### EXERCISE
Would you please return the data below verbatim, without its pictures?

──────────────────────────────

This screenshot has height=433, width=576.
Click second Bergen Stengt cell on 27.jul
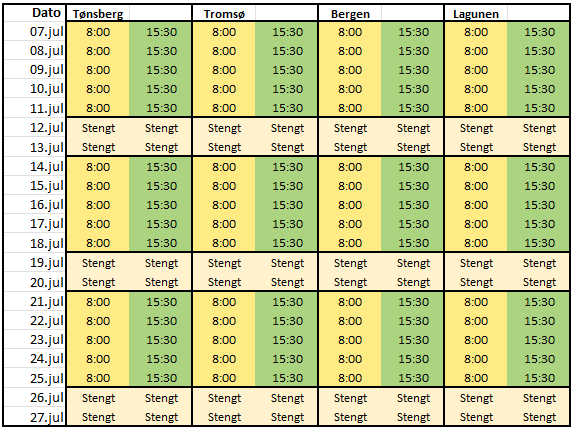pyautogui.click(x=413, y=417)
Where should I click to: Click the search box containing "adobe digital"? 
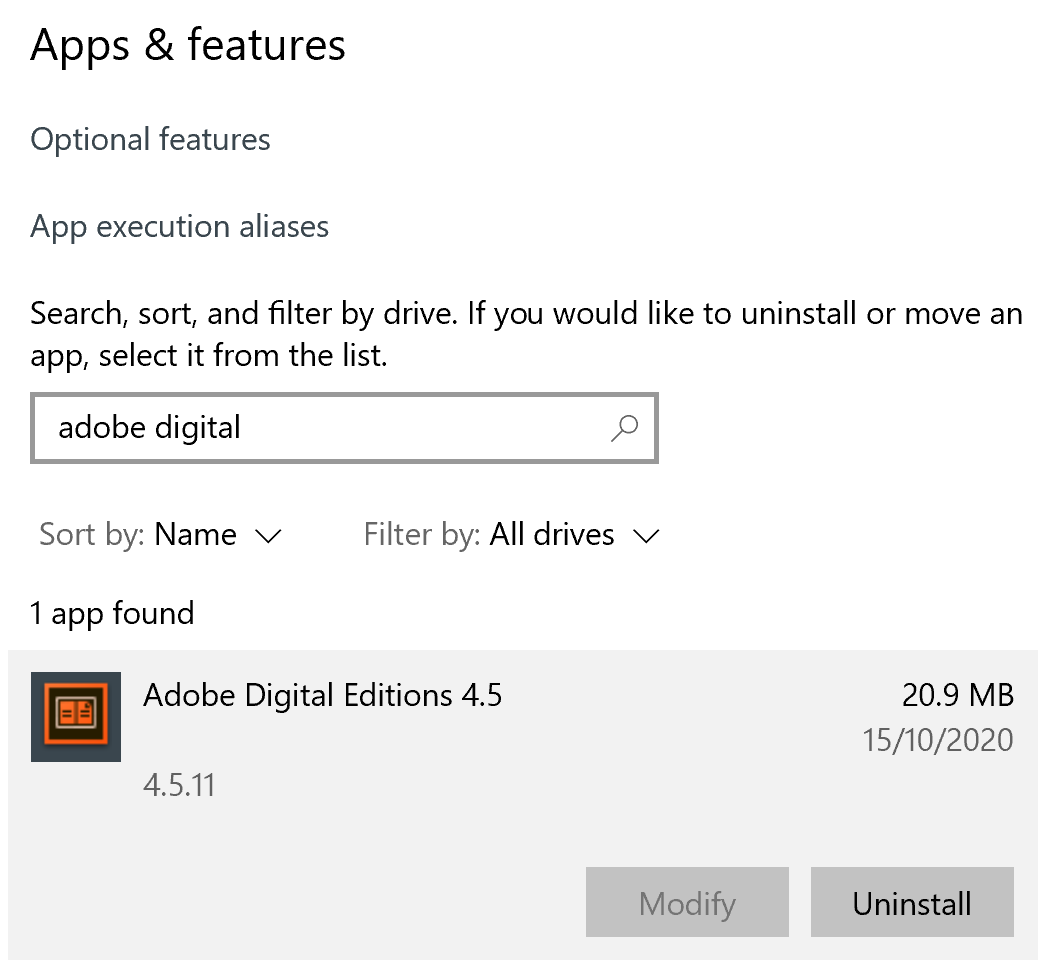(x=320, y=428)
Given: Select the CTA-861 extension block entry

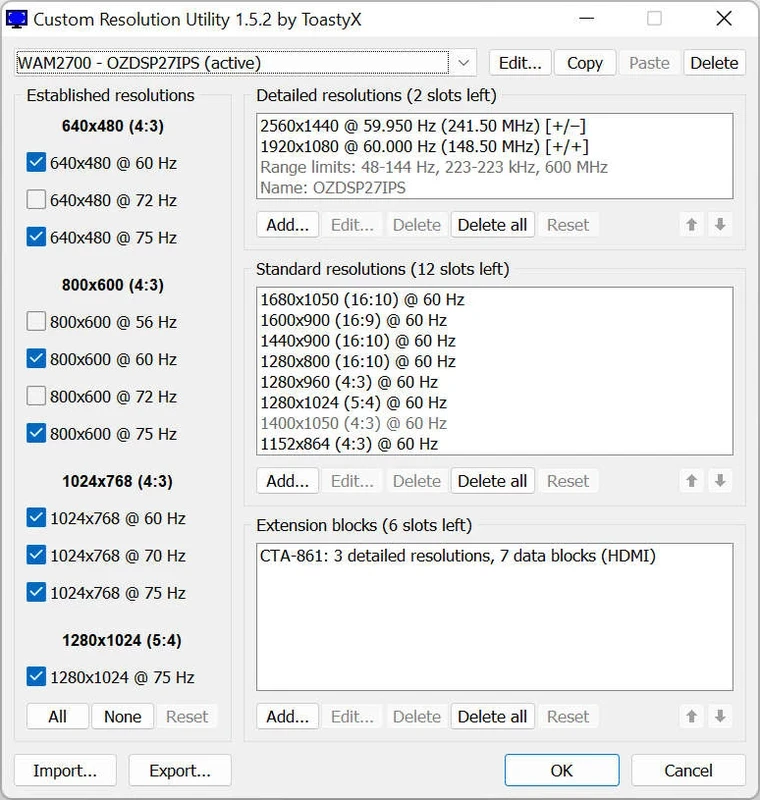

──────────────────────────────

### ANSWER TO THIS PROBLEM
This screenshot has height=433, width=576.
Click second Bergen Stengt cell on 27.jul
pyautogui.click(x=413, y=417)
Where should I click to: Click the search box containing "adobe digital"? 
(x=320, y=428)
Given: Select the CTA-861 extension block entry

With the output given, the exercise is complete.